I hope I can rent a conscience from you some time.
So, Say hello to the Constitution? Say good-bye to unelected lifetime appointees making law in lieu of elected representatives?

I'm good with that.
"The powers not delegated to the United States by the Constitution, nor prohibited by it to the States, are reserved to the States respectively, or to the people."

Maybe you disagree with it, but that's the way it's set up, and the Court's job is to insure that it's adhered to. If you think it is a poor way to run a republic, here is a process by which to change it:

"The Congress, whenever two thirds of both Houses shall deem it necessary, shall propose Amendments to this Constitution, or, on the Application of the Legislatures of two thirds of the several States, shall call a Convention for proposing Amendments, which, in either Case, shall be valid to all Intents and Purposes, as Part of this Constitution, when ratified by the Legislatures of three fourths of the several States, or by Conventions in three fourths thereof, as the one or the other Mode of Ratification may be proposed by the Congress; Provided that no Amendment which may be made prior to the Year One thousand eight hundred and eight shall in any Manner affect the first and fourth Clauses in the Ninth Section of the first Article; and that no State, without its Consent, shall be deprived of its equal Suffrage in the Senate."
Amen brother Nomad.
But what if Texas disagrees with Dilbert? Surely there must be some extra-Constitutional recourse for that!
The man is just too conservative. I am crossing my fingers for a filibuster.

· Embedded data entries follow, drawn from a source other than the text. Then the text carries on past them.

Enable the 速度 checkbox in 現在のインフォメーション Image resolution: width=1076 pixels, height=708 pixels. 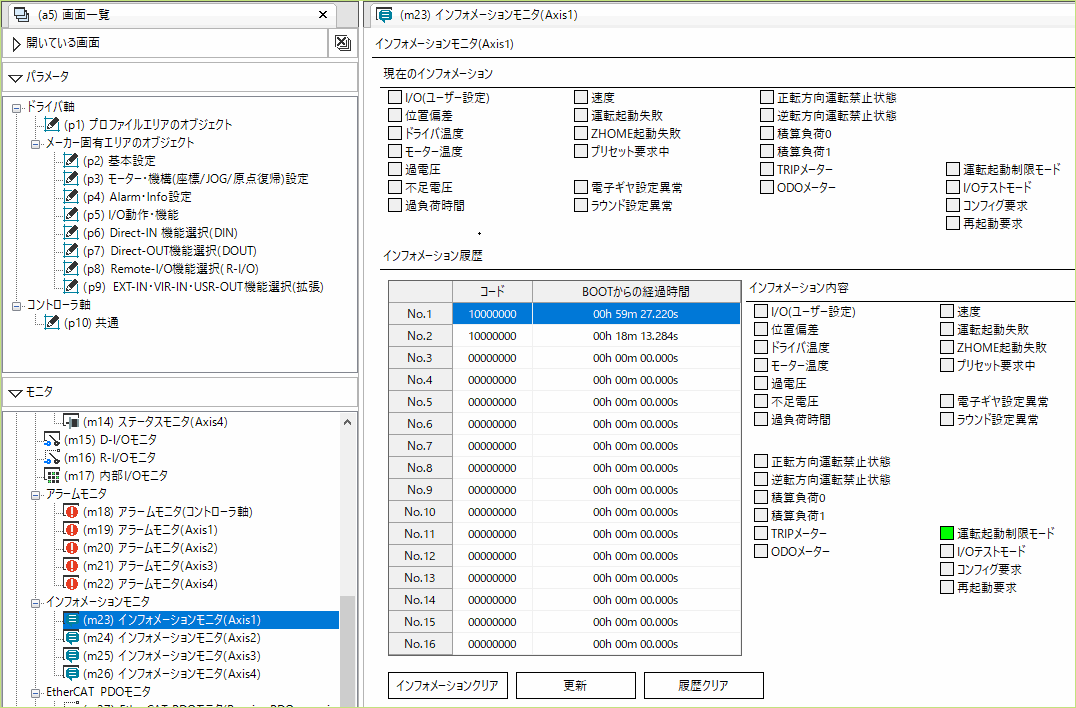[581, 97]
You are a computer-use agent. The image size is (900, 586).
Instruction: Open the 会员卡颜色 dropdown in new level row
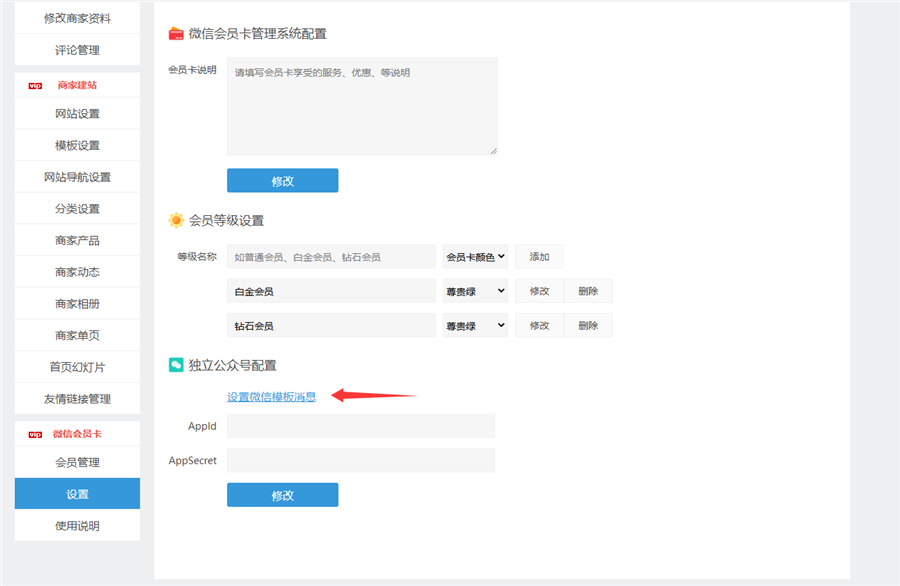click(475, 257)
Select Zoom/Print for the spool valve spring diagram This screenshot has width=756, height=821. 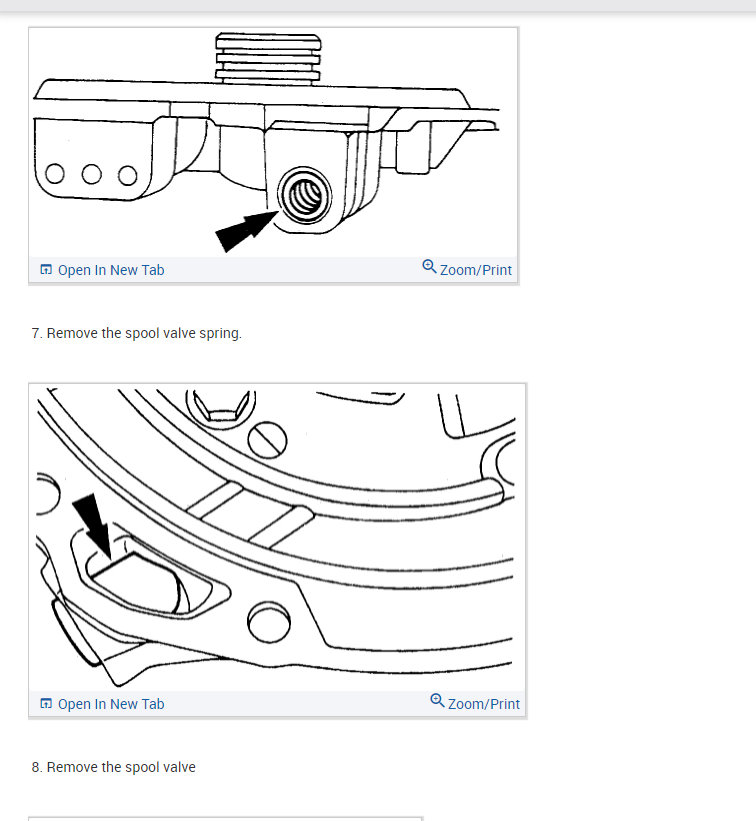(x=475, y=702)
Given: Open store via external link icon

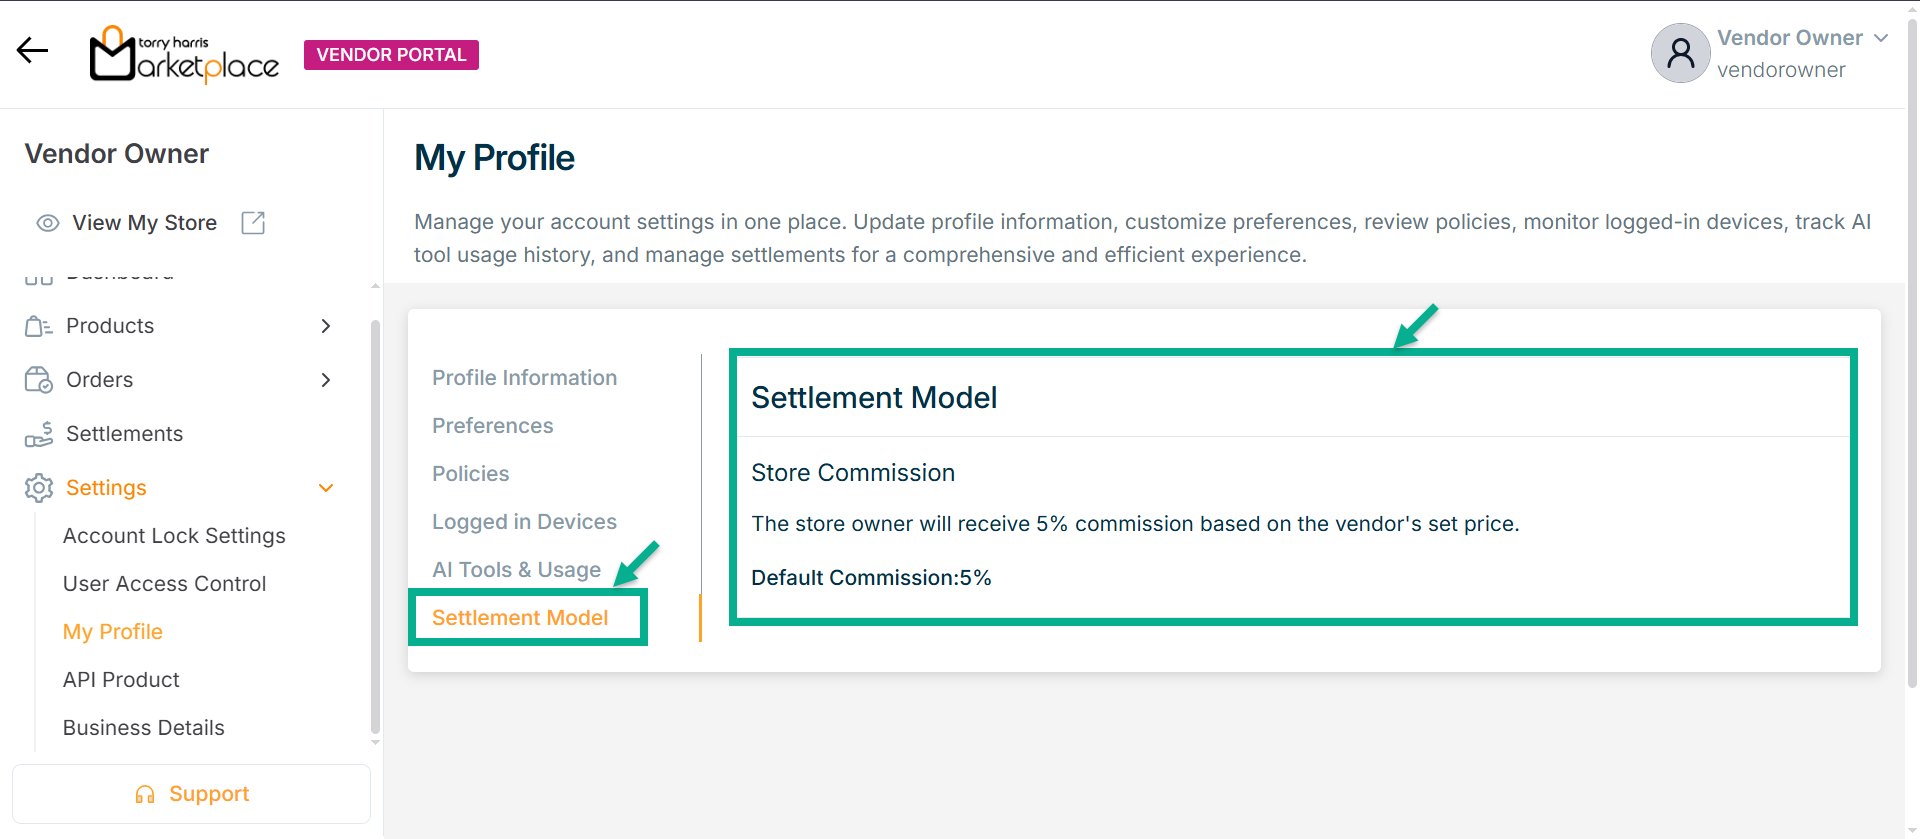Looking at the screenshot, I should point(253,223).
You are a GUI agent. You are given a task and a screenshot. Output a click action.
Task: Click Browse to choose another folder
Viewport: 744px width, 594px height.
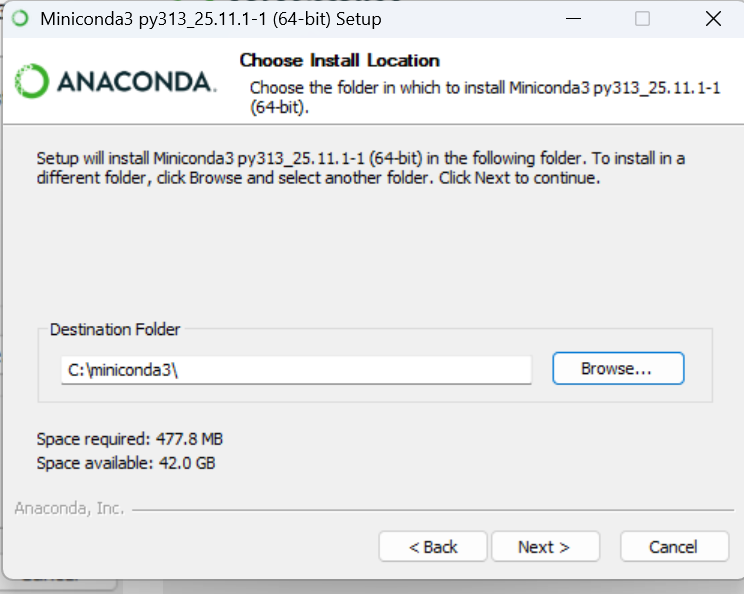(x=617, y=368)
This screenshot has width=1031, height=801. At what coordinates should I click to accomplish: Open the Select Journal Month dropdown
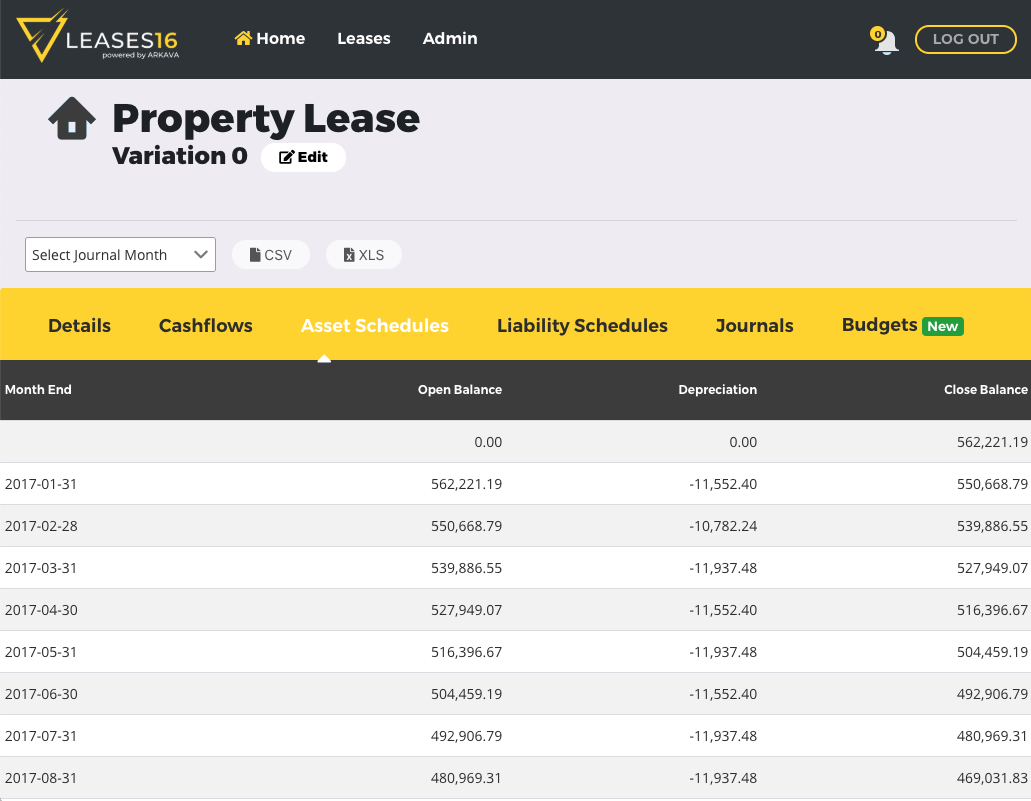coord(120,254)
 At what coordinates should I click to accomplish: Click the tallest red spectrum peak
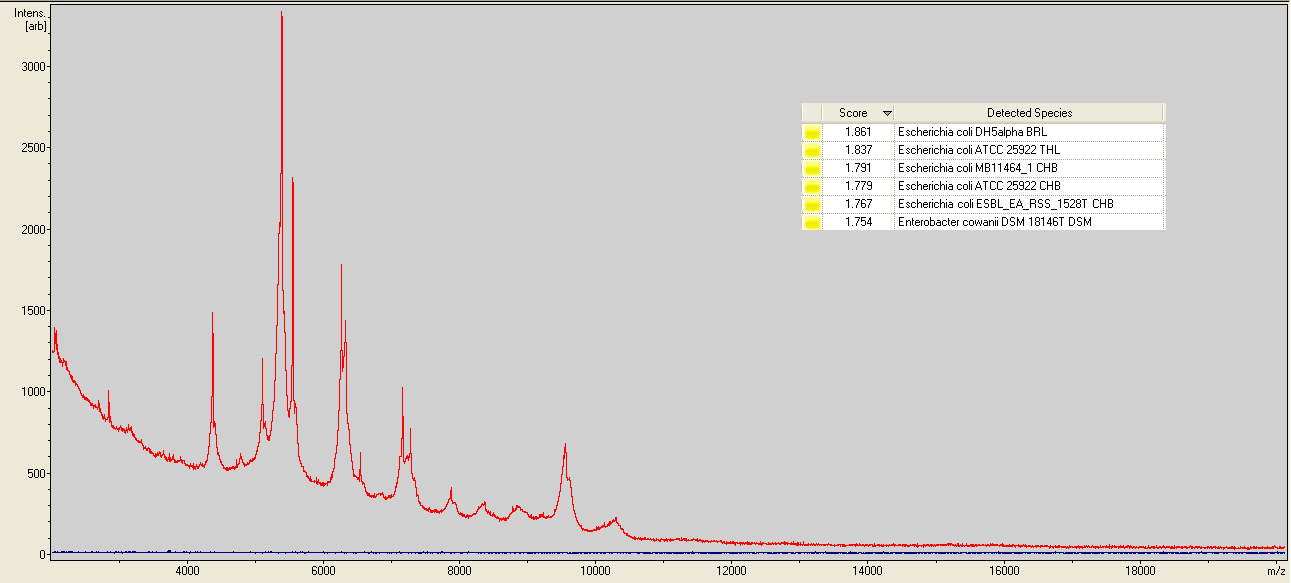click(x=282, y=16)
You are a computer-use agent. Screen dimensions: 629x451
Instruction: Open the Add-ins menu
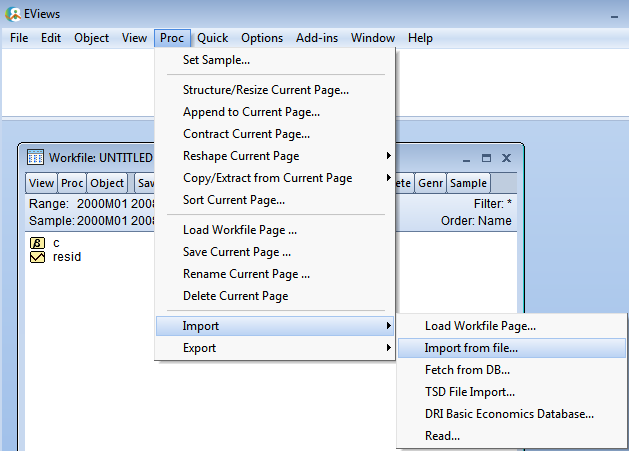[317, 38]
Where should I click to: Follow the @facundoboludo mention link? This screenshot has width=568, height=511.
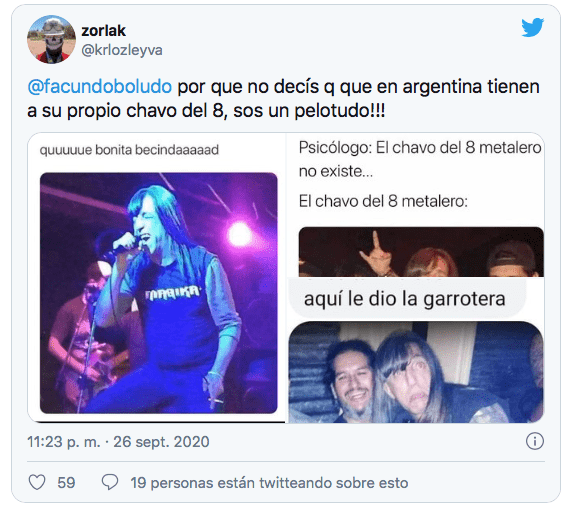pyautogui.click(x=100, y=87)
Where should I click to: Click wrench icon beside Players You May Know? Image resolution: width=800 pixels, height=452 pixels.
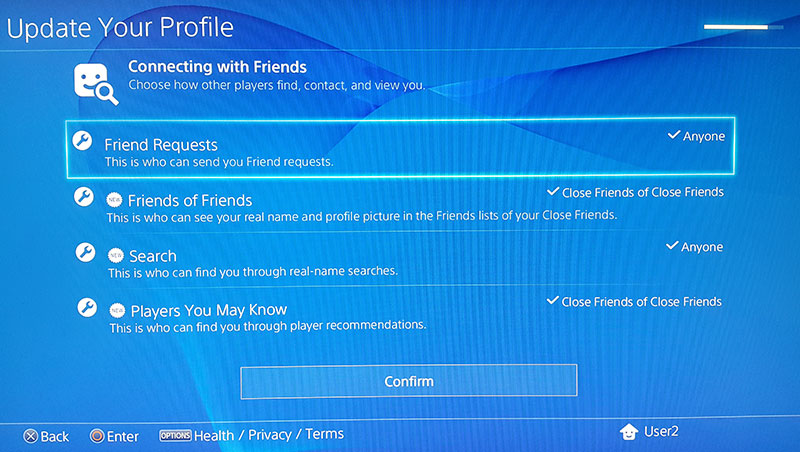87,308
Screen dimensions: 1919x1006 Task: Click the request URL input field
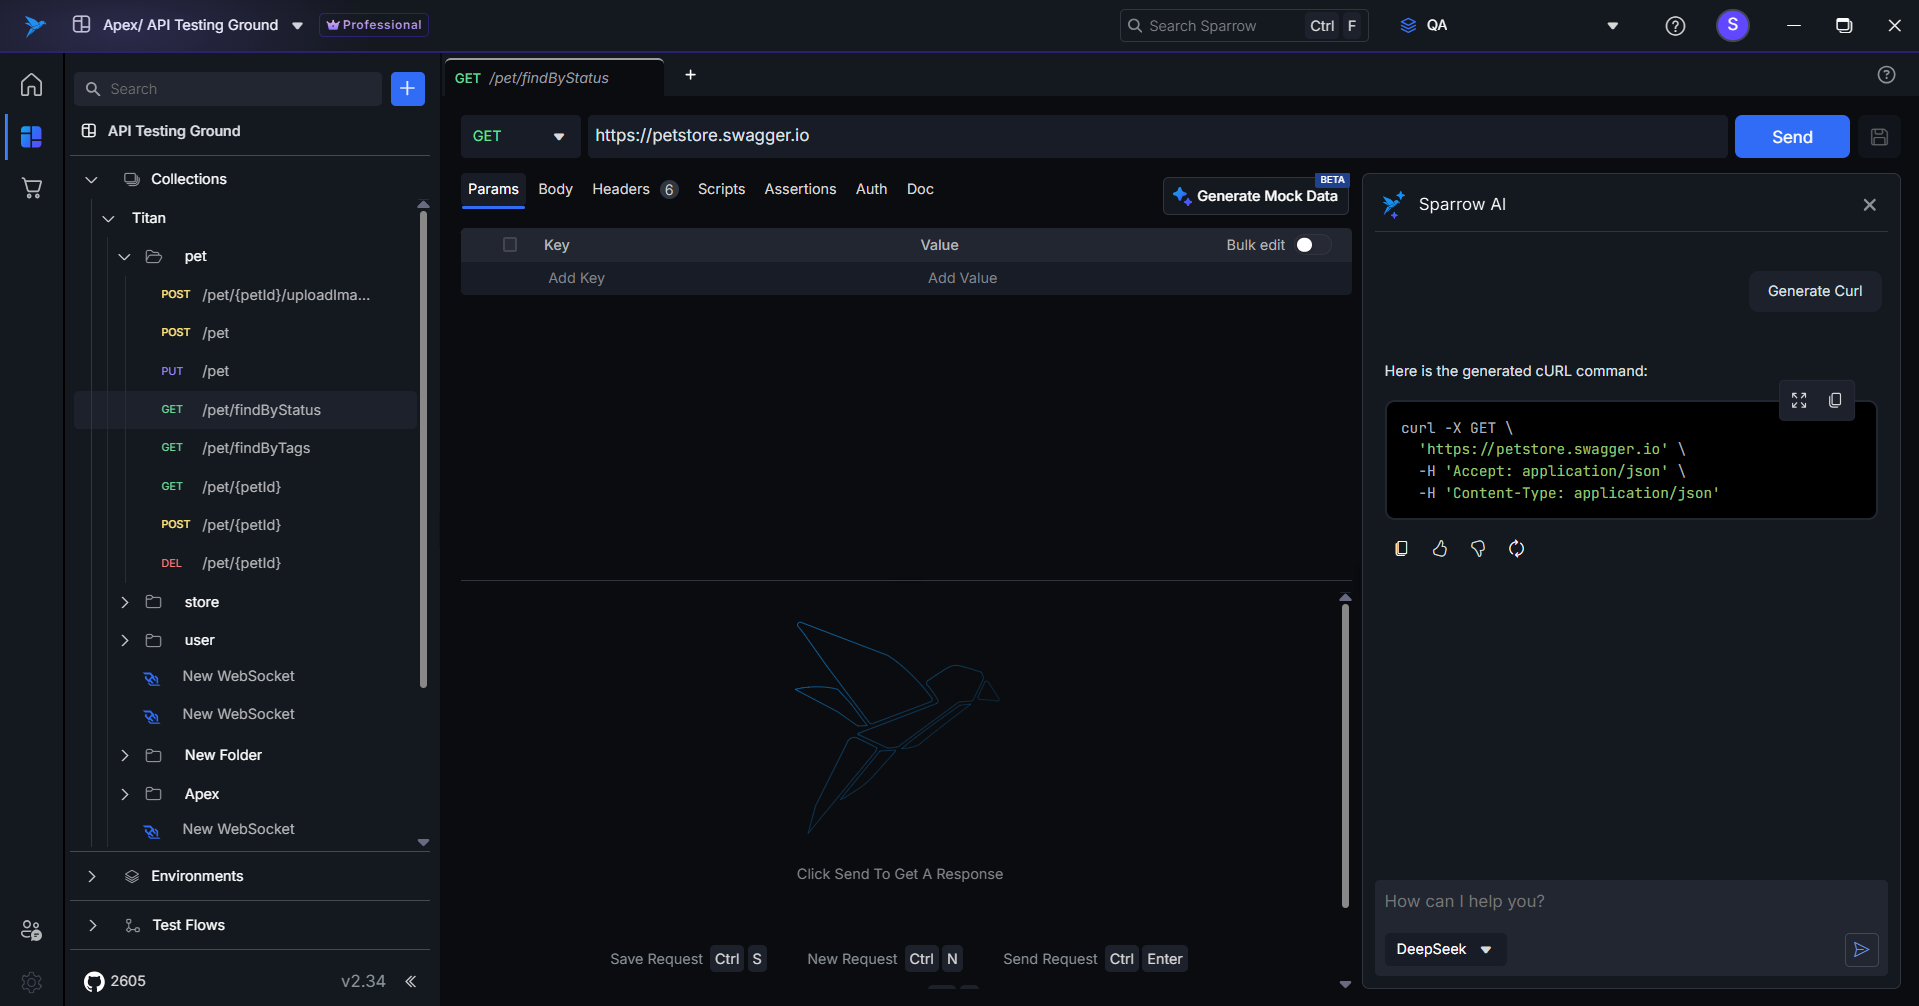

I live in Texas and I support the death penalty, but I am not happy about Alito's rulings on separation of church and state or abortion.

He is too far to the right. Everything in moderation.
DB- I am glad you finally see the light. If only they would make me lord high potentate, we wouldn't need these high falutin' three arms government, and all would be peace, light, happiness and contentment.

Dilbert's house of math help and conscience rental(and occassionally a little chirurgia).

Long term rentals available for Republicans. :-)
(although I am sure my lovely hosts here are not in need)
Say good-bye to unelected lifetime appointees making law in lieu of elected representatives?
That argument is bankrupt because there is no guarantee that this will not happen. It is not a matter of party lines, it is a matter of people.

To suggest otherwise is simply fooling yourself.
Hoping for a filibuster as well - otherwise we will all be saying our Hail Marys and Our Fathers whenever we go to the Post Office (or any other government-related facility for that matter). Amazing how the Right ignores it when conservative judges legislate away the separation between church and state, but raise hell about other issues...

The days of back alley abortions may unfortunately be coming back. There are dark clouds on the horizon.

I guess you can phrase it as defending the Constitution, but the same arguments that apply to a "liberal" interpretation of the document certainly apply to a "conservative" interpretation. Unfortunately the Founding Fathers could never have dreamt of some of the ethical and legal issues that could arise due to technology and such. The Constitution is a living document, subject to interpretation, and was intended to be that way. Like it or not, every judge brings to the table their own ethical slant, which effects how they make their decisions. They are human beings, not "legal automatons" devoid of feelings, emotions or beliefs. To say that a conservative judge adheres to the Constitution more than a liberal judge is fallacious. Conservatives certainly have the right to rejoice over a conservative judge being nominated, but celebrate for what he is - a rightwinger, and not because he will "defend the Constitution."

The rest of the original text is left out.